Multisystem organ failure remains the most frequent cause of death in the critically ill. ICG-PDR has been found to be highly correlated with outcomes in these patients.[Citation17] Sakka et al. compared the prognostic value of ICG-PDR in critically ill patients to standard ICU scoring systems. Critically ill patients admitted to the ICU were scored according to Simplified Acute Physiology Score II and APACHE II. ICG-PDR was measured and found to be significantly lower in nonsurvivors independent of diagnosis, whether it was sepsis, acute respiratory distress syndrome or other causes. Mortality was 80% in patients with ICG-PDR < 8%/min compared to 20% in patients with ICG-PDR > 16%/min. The prognostic properties of ICG-PDR as a singular parameter predicting survival was comparable to Simplified Acute Physiology Score II and superior to APACHE II. Areas under the curve (AUCs) were 0.745, 0.755 and 0.680, respectively.[Citation17] Inal et al. found that ICG-PDR cutoff of 14.6 led to sensitivity of 77.8, specificity of 72.7 and AUC of 0.765, much better than APACHE II, where a cutoff of 24 led to a sensitivity of 66.7%, specificity of 77.3% and AUC of 0.692.[Citation18]

ICG-PDR has also been used to predict outcomes in patients presenting with acute liver failure. Measured at admission, ICG-PDR was significantly lower in patients not recovering spontaneously. ICG-PDR < 6.3%/min on day 1 predicted death or transplantation with a sensitivity of 85.7% and a specificity of 88.9%. ICG-PDR < 5.3%/min at any time predicted death or transplantation with a sensitivity of 85.7% and specificity of 66.7%.[Citation19] ICG-PDR has also been investigated as a predictor of survival in end-stage liver disease to increase prognostic accuracy of the MELD score. Although MELD has been shown to be superior to ICG-PDR for estimation of survival in patients with decompensated cirrhosis, a combined system, the MELD-ICG, was found to be more accurate in predicting survival in intermediate to advanced cirrhosis than the MELD alone in a study with 321 patients. Combination of ICG half-life with MELD led to better discrimination in patients with intermediate to advanced cirrhosis with an MELD score between 10 and 30.[Citation20]

Summary

Complications arising from liver failure and after liver transplantation or resection result in significant morbidity and mortality. An accurate assessment of liver function is a key component of the clinical management of these patients. Ideally, assessment of liver function should include both anatomical information and functional evaluation of the whole and partial liver, providing reliable information for accurate assessment of surgical risks. Traditional measures of liver function are static tests, such as liver enzymes, markers of protein synthesis in the liver and bilirubin.
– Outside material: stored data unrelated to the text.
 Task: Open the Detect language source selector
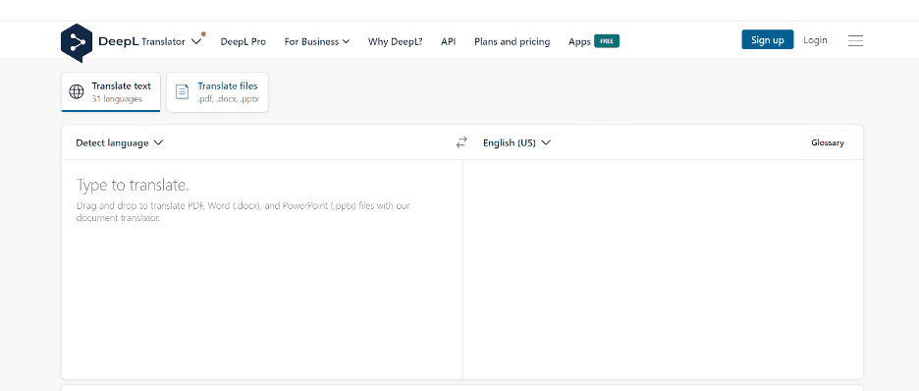[120, 143]
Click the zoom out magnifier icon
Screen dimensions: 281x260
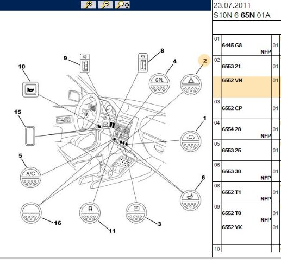point(105,4)
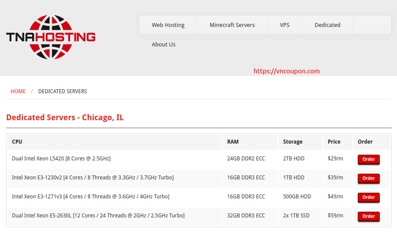Order the Xeon E3-1230v2 server
This screenshot has height=232, width=397.
point(368,178)
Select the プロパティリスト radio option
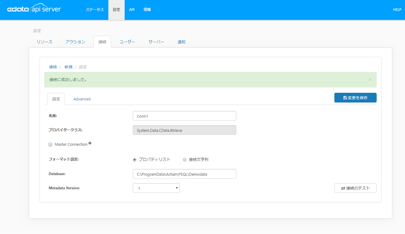This screenshot has height=234, width=405. click(135, 160)
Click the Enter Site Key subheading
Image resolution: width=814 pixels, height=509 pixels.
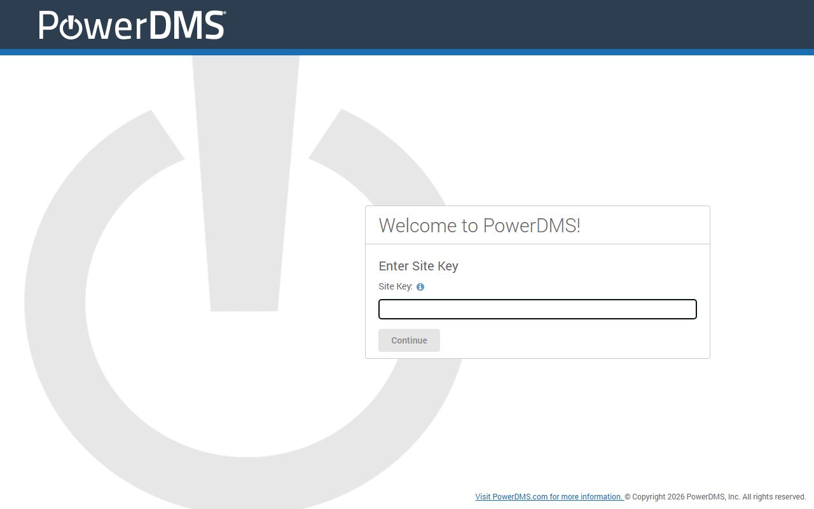coord(418,266)
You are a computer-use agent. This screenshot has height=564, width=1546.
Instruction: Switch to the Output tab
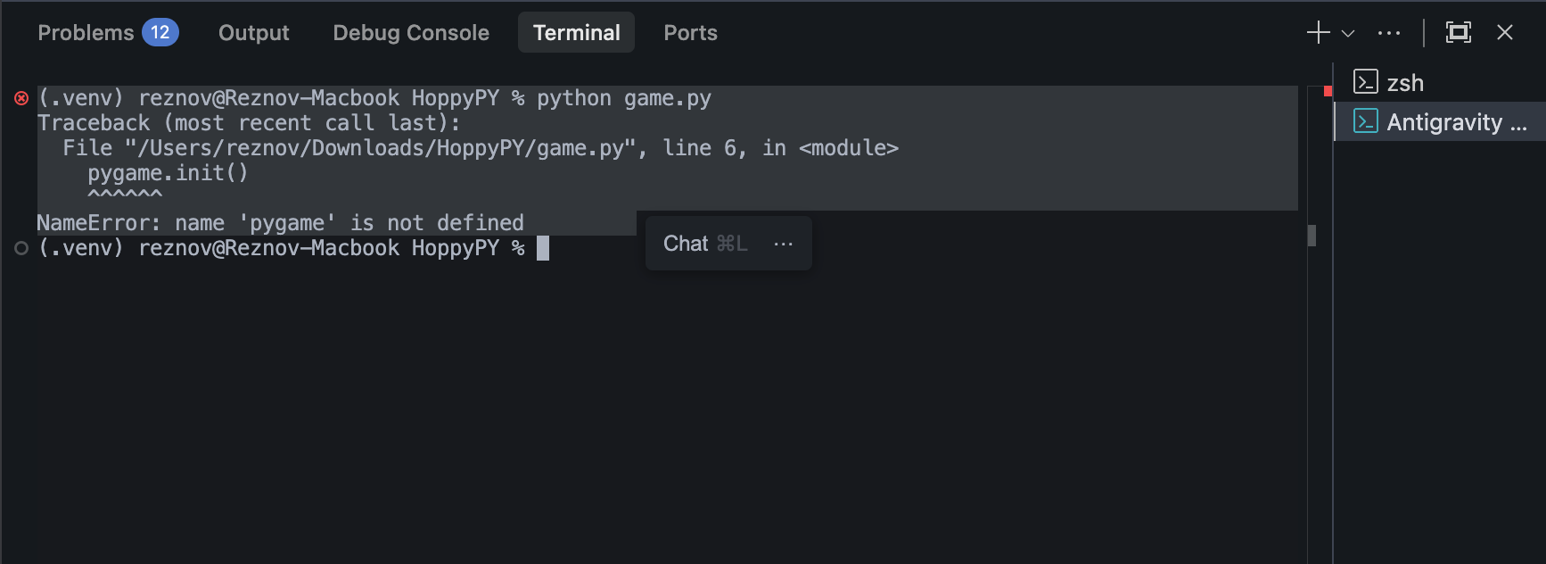(x=253, y=32)
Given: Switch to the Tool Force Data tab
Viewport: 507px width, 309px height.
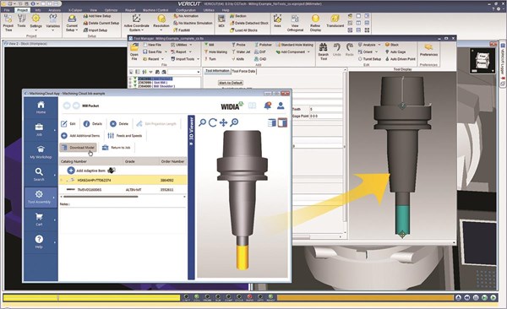Looking at the screenshot, I should (243, 71).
Dynamic testing, on the other hand, considers the complexity of liver functions and reveals otherwise hidden hepatocellular dysfunction. ICG testing is a valuable tool for this purpose. New technology using pulse dye densitometry with near-infrared wavelength finger clip sensor greatly facilitates measuring ICG-PDR. Although the sensitivity and specificity of ICG-PDR are not high enough to allow the use as a stand-alone test, in conjunction with other testing, it greatly improves the estimation of liver function and has the advantage of being performed noninvasively at the bedside and providing results within a few minutes.

Financial & competing interests disclosure

The authors have no relevant affiliations or financial involvement with any organization or entity with a financial interest in or financial conflict with the subject matter or materials discussed in the manuscript. This includes employment, consultancies, honoraria, stock ownership or options, expert testimony, grants or patents received or pending, or royalties.